--- Start Data section ---

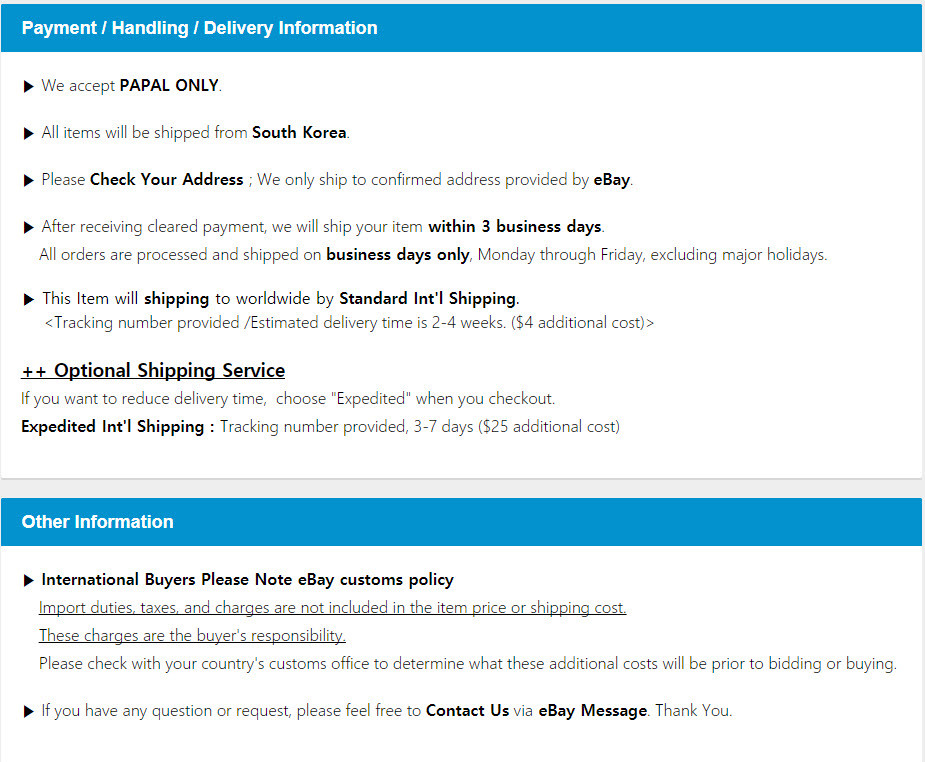Click the arrow bullet beside South Korea line

pyautogui.click(x=28, y=134)
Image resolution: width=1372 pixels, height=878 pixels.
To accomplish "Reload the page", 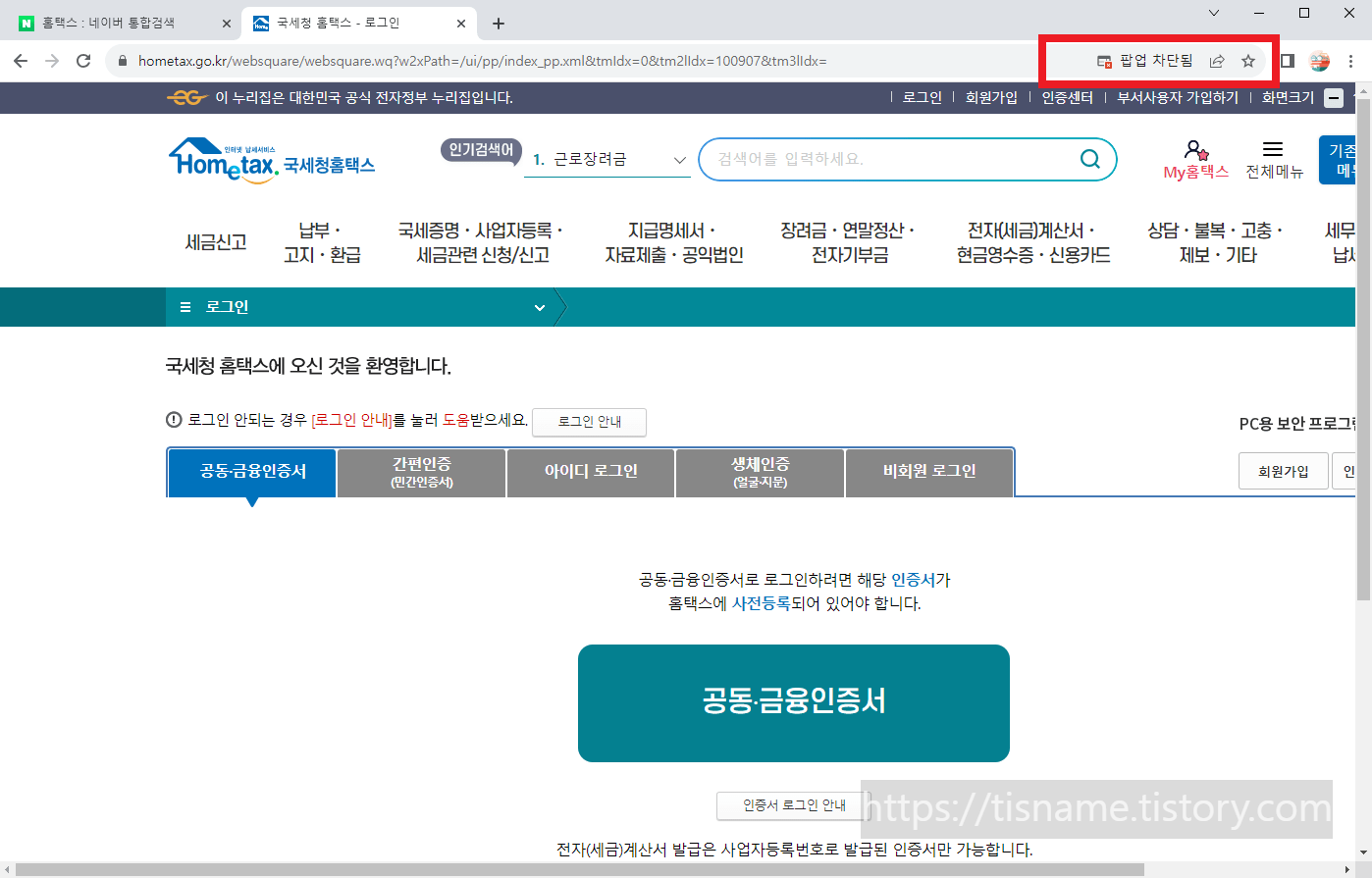I will tap(82, 60).
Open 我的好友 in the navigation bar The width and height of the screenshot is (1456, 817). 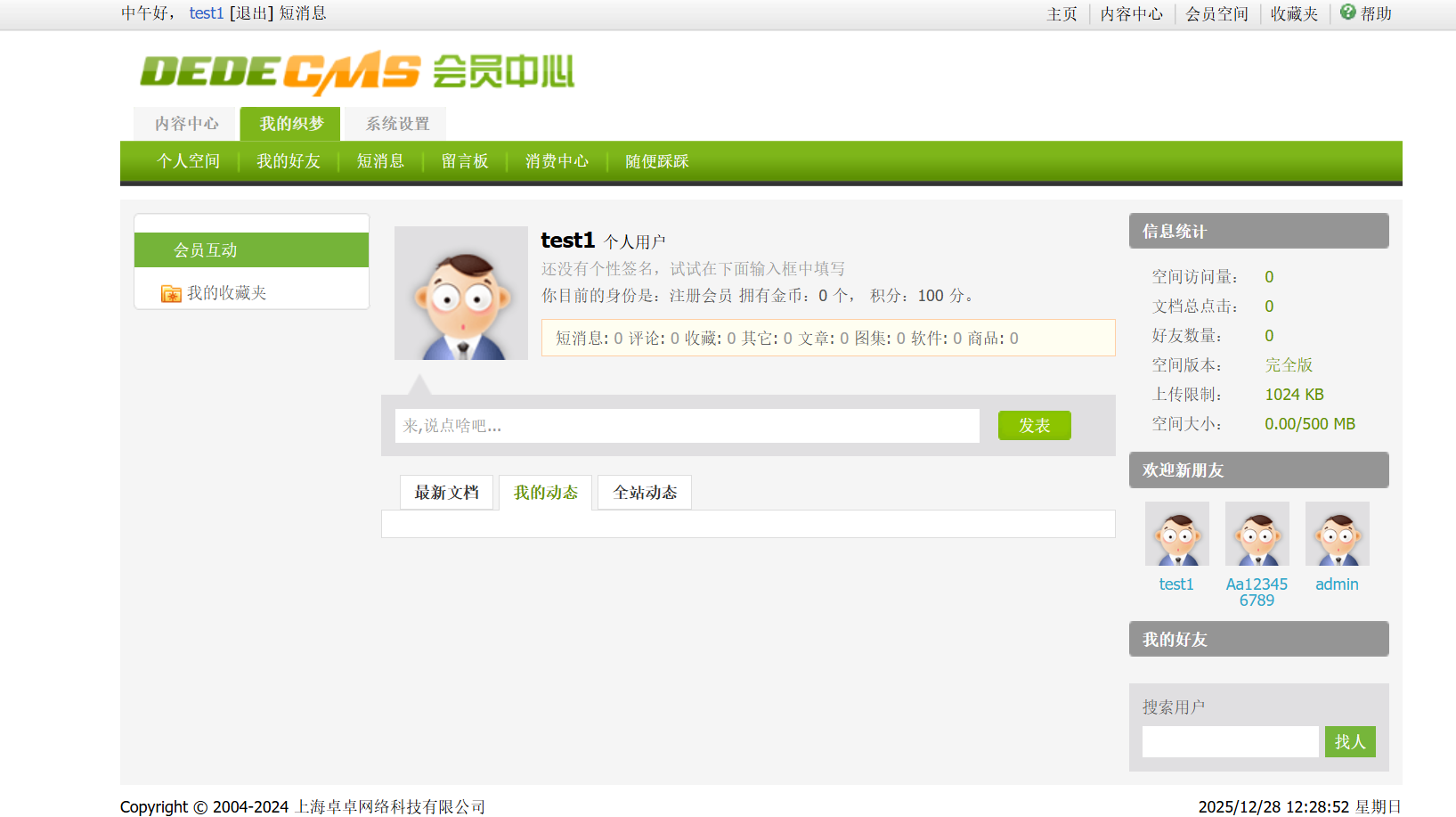click(x=288, y=161)
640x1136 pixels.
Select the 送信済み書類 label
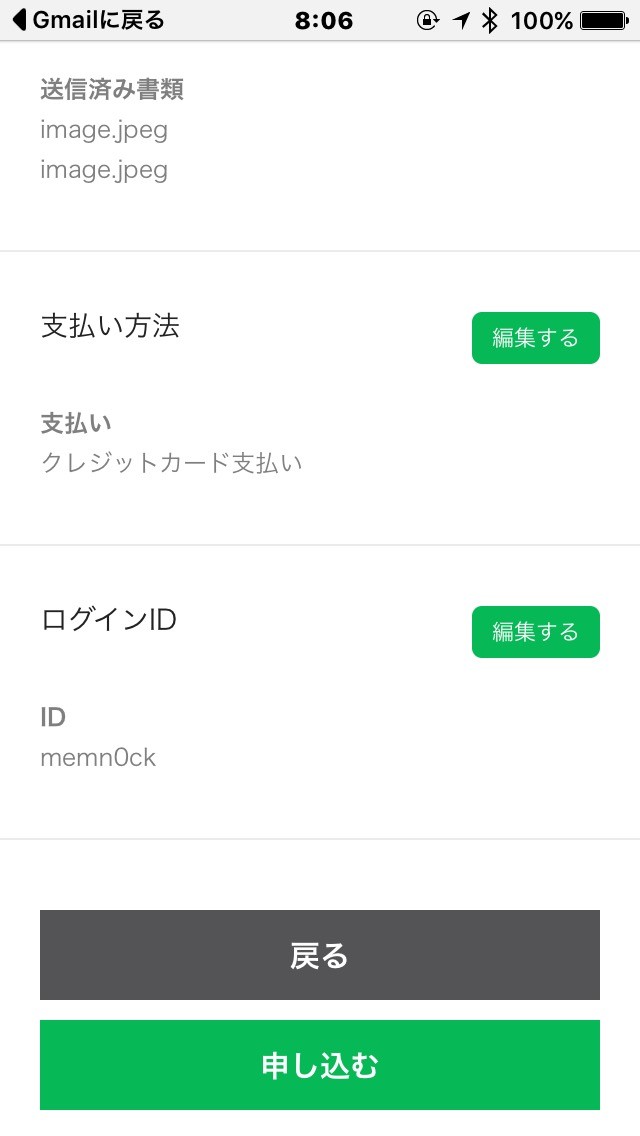(x=112, y=90)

--- End Data section ---

### Given task
Count how many of the lines above contain the string "pixels", and reply with only that number.

### Completed exercise
2